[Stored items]
BEGIN
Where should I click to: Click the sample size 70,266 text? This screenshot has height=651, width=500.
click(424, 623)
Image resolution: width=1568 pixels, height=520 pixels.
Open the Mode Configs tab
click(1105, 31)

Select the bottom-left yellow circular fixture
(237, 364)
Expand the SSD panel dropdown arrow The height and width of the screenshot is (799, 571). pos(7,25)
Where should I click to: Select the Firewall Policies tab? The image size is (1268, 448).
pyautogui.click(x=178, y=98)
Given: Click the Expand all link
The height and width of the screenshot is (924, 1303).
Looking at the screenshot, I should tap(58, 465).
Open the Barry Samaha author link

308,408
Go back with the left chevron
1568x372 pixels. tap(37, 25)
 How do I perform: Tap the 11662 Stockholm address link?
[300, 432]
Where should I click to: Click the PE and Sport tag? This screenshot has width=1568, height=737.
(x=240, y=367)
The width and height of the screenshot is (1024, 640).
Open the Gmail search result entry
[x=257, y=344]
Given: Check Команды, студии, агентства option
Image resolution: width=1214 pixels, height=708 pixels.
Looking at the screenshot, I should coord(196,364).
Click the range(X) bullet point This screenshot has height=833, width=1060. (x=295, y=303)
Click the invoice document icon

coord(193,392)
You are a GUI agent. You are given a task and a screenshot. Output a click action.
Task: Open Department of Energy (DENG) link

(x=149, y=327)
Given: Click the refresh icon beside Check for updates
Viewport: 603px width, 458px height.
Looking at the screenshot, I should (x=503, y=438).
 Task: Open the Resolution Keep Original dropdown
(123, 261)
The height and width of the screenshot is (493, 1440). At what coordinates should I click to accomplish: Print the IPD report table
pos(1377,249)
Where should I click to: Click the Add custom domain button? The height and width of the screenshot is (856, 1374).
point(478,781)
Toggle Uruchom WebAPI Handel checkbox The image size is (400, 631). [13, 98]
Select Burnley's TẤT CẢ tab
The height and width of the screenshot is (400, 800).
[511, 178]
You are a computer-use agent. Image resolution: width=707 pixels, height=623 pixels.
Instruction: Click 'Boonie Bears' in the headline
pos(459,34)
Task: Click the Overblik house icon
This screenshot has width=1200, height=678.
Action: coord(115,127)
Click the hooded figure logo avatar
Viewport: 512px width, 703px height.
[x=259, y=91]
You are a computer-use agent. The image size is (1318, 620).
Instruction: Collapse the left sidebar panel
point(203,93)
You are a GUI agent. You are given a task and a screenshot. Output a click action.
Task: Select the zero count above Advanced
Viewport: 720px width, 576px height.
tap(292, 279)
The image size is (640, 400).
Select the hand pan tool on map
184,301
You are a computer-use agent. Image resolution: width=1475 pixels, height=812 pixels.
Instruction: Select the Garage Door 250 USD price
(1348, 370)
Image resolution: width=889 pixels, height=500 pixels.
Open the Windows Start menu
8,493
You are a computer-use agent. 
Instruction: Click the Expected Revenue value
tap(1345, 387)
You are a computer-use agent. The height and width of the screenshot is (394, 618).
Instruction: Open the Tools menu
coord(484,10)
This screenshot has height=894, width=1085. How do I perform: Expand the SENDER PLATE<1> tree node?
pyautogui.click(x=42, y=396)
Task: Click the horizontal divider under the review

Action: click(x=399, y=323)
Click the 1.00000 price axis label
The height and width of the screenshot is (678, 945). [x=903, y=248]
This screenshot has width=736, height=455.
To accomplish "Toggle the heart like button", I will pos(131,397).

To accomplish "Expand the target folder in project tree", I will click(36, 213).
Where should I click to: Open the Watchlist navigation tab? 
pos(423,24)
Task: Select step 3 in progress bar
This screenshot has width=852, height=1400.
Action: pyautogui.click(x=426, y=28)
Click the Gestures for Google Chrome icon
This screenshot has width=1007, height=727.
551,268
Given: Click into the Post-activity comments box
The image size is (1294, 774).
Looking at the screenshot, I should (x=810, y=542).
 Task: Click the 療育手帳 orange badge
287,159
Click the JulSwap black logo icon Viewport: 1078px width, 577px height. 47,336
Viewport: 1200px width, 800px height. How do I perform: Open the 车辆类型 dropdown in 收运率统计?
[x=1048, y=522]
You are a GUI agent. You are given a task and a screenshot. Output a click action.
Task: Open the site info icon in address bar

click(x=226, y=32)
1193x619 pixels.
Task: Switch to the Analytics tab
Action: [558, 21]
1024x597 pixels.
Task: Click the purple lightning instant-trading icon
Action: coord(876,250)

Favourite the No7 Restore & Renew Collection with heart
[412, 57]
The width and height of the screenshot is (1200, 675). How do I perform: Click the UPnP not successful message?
END
**What needs to be done:**
Nothing but the lines from the top of the records down to the line with "Expand the SSD" belongs in the answer; repeat them exactly.

**Result of this exercise:**
Where should I click to: Click the sample size 70,266 text? This screenshot has height=651, width=500.
click(424, 623)
Image resolution: width=1568 pixels, height=520 pixels.
Open the Mode Configs tab
click(1105, 31)

Select the bottom-left yellow circular fixture
(237, 364)
Expand the SSD panel dropdown arrow The height and width of the screenshot is (799, 571). pos(7,25)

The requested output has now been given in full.